Она заставляет его взять палочку, отходит на несколько шагов назад, скидывает промокшую мантию с плеч и становится на колени. Склоняет голову, подобно провинившемуся ребёнку, и закрывает глаза. Гермиона ждёт, пока Малфой решится воплотить свою угрозу в жизнь. Но тот ничего не говорит, только смотрит на девушку.
— Ну же, — шепчет Пожирательница. — Не тяни.
Но ничего не происходит. Гермиона открывает глаза, а Малфой стоит всё в той же позе, неуверенно держа палочку. Вмиг подавленность сменяется злостью. Неужели даже такую просьбу никто не может выполнить? Она встаёт и вновь подходит к Драко. Не забирая палочку из его рук, она направляет её себе в грудь.
— Скажи это, — умоляюще просит Гермиона. — Скажи это, чёрт возьми. Два блядких слова, Малфой!
И он говорит — тихо и неуверенно:
— Авада Кедавра.
Никакого облегчения и лёгкости, ничего не произошло. Гермиона все так же стояла, закрыв глаза и ощущая кожей холодный воздух. Малфой не желал ей смерти — несмотря на его ненависть, желание убить девушку не было искренним. Гермиона не умерла.

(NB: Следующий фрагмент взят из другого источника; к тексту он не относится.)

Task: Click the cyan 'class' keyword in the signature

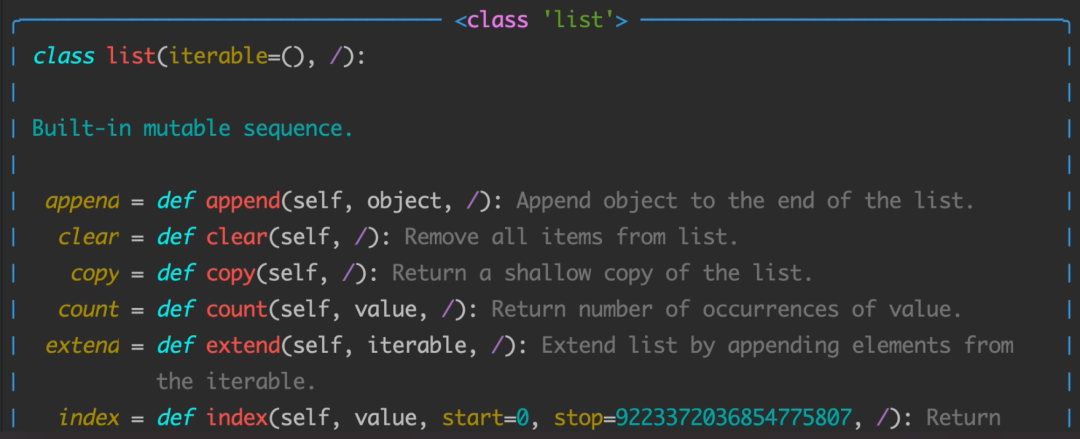Action: (63, 56)
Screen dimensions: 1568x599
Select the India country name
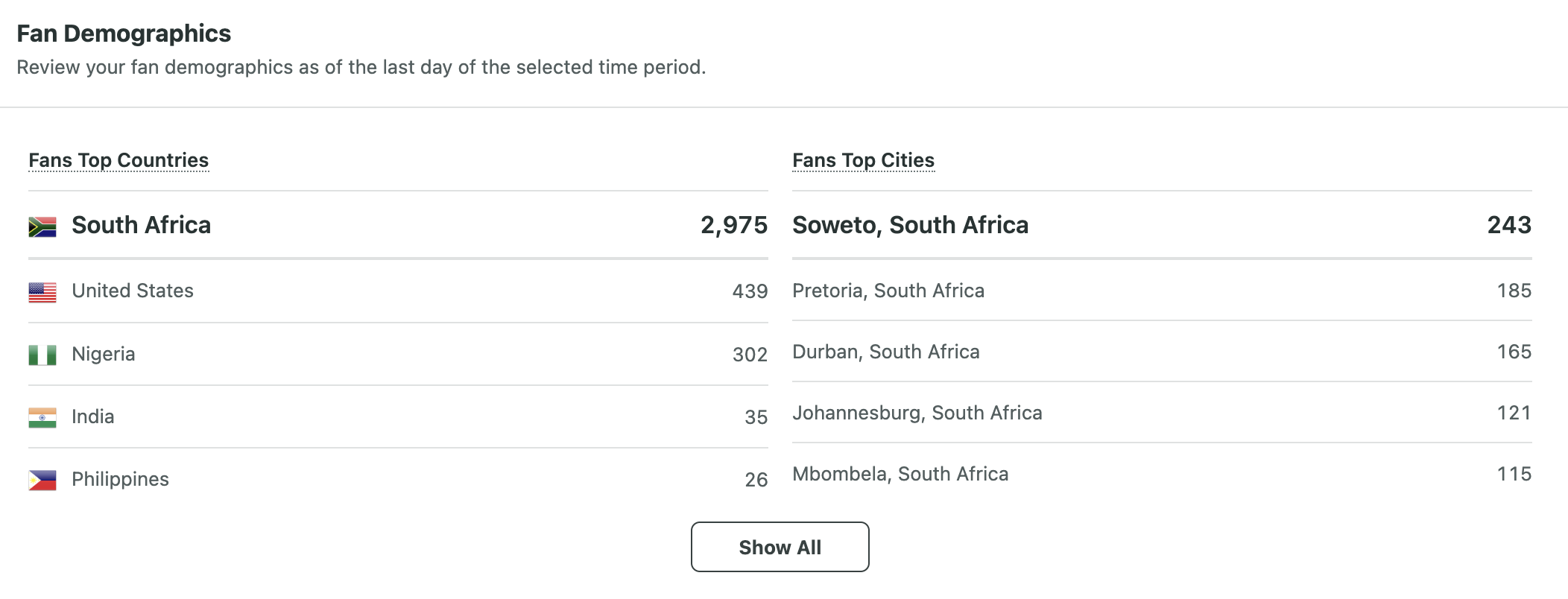93,416
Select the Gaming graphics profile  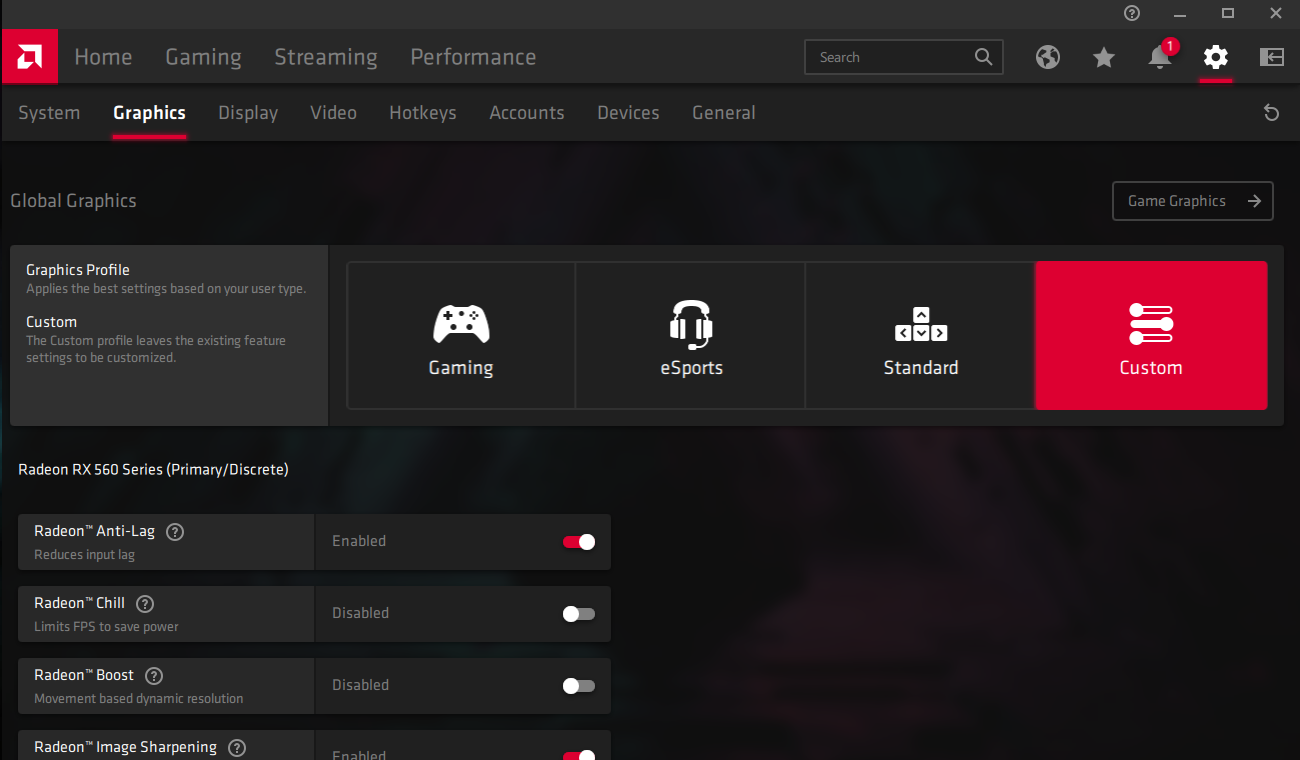coord(461,336)
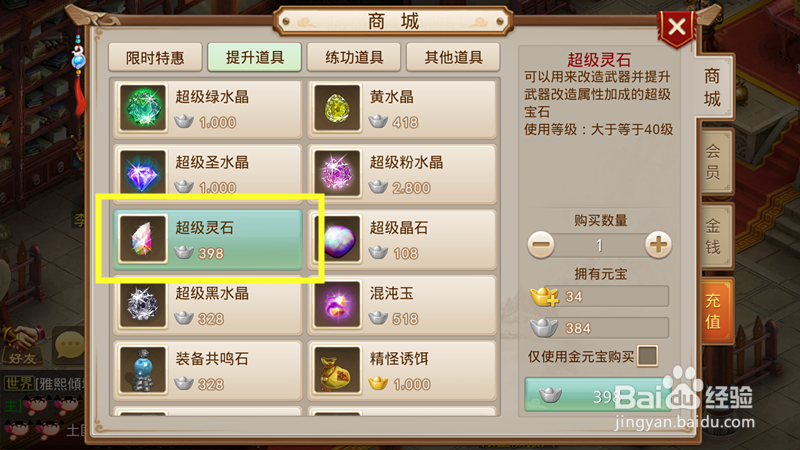800x450 pixels.
Task: Open the 充值 recharge side button
Action: coord(713,310)
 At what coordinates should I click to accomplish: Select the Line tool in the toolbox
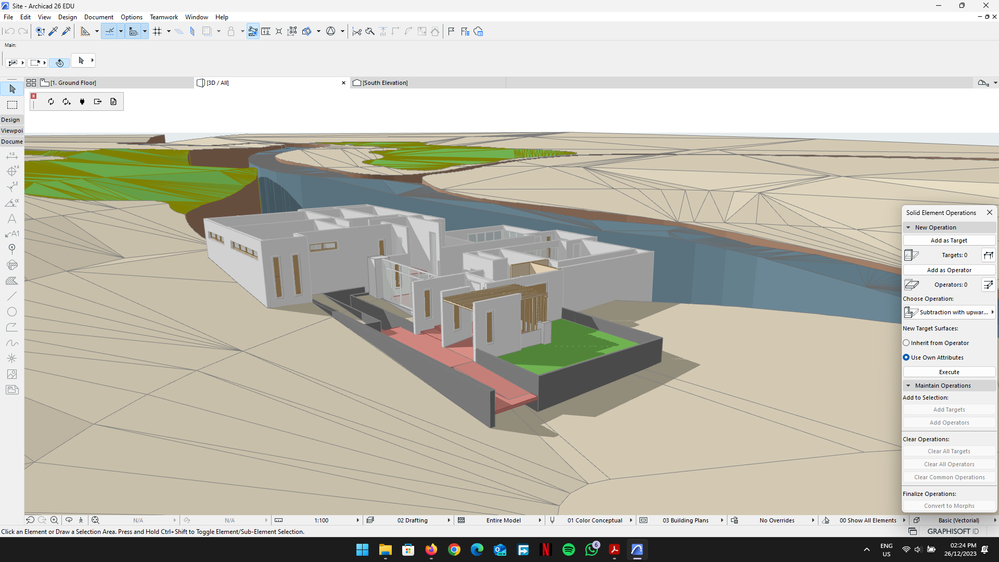pos(12,296)
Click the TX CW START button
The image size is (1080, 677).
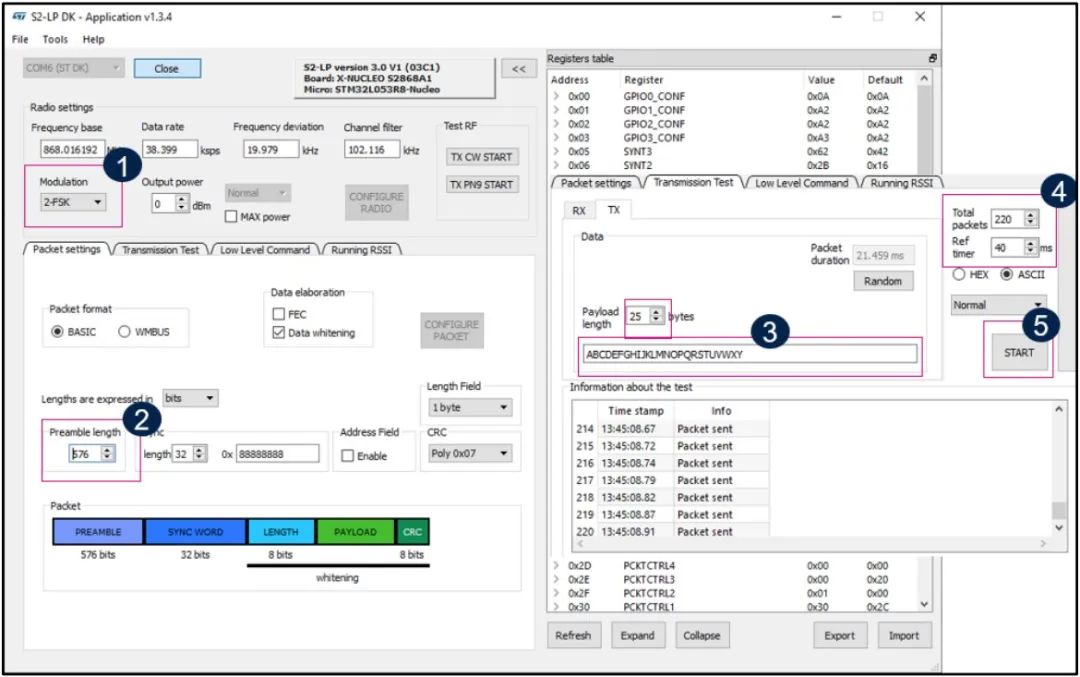click(x=481, y=157)
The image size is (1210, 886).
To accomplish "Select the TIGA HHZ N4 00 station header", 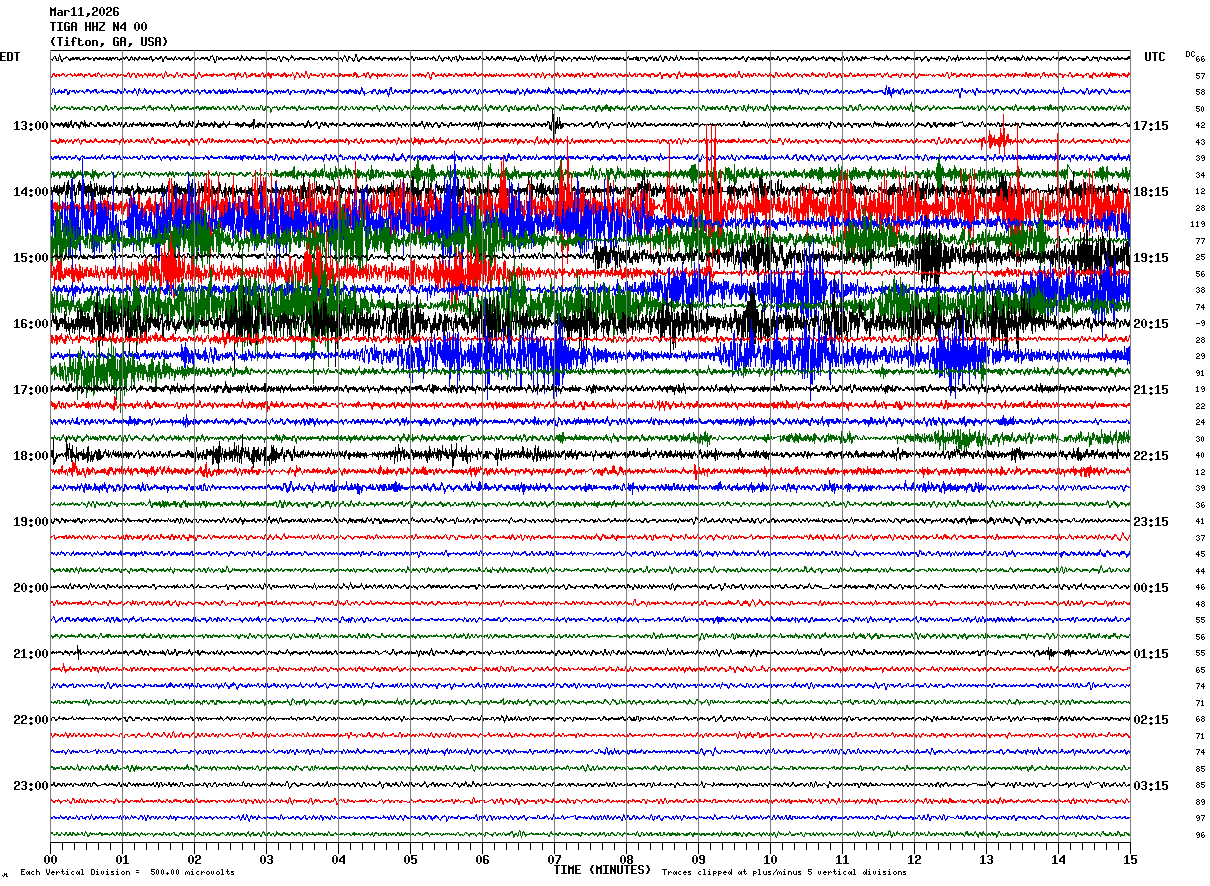I will click(x=99, y=27).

Она открывает глаза и видит всё то же пасмурное небо над собой. Видимо, ей не суждено так легко расплатиться с небесами за свою жизнь. Гермиона будет за разом предвкушать смерть, ощущать её привкус на языке, а потом видеть чёрно-белый мир вокруг себя.
Малфой ушёл, оставив палочку на надгробии Северуса Снейпа. А ещё там появилась веточка омелы и никаких красных роз. Она вспомнит этот день, когда он не смог убить её, потом, тёплой весной, когда уже сама не сможет направить палочку на него. А пока что Гермиона остаётся стоять под ненавистным дождём, позволяя своим слезам умывать бледное лицо. Плачут лишь слабые. Она слабая.
Было далеко за полночь, когда Гермиона переступила порог поместья Лестрейндж. И тут опять тихо. Но ей всё равно, она крадётся к кабинету, предвкушая очередную бессонную ночь за стопкой ненужных бумаг. Девушка опять будет перекладывать давно изученные документы, пытаясь вычитать в них что-то новое. Это вырезки из «Пророка», старые школьные домашние задания, которые она зачем-то хранила, и несколько магловских фотографий, запрятанных в дальнем ящике стола.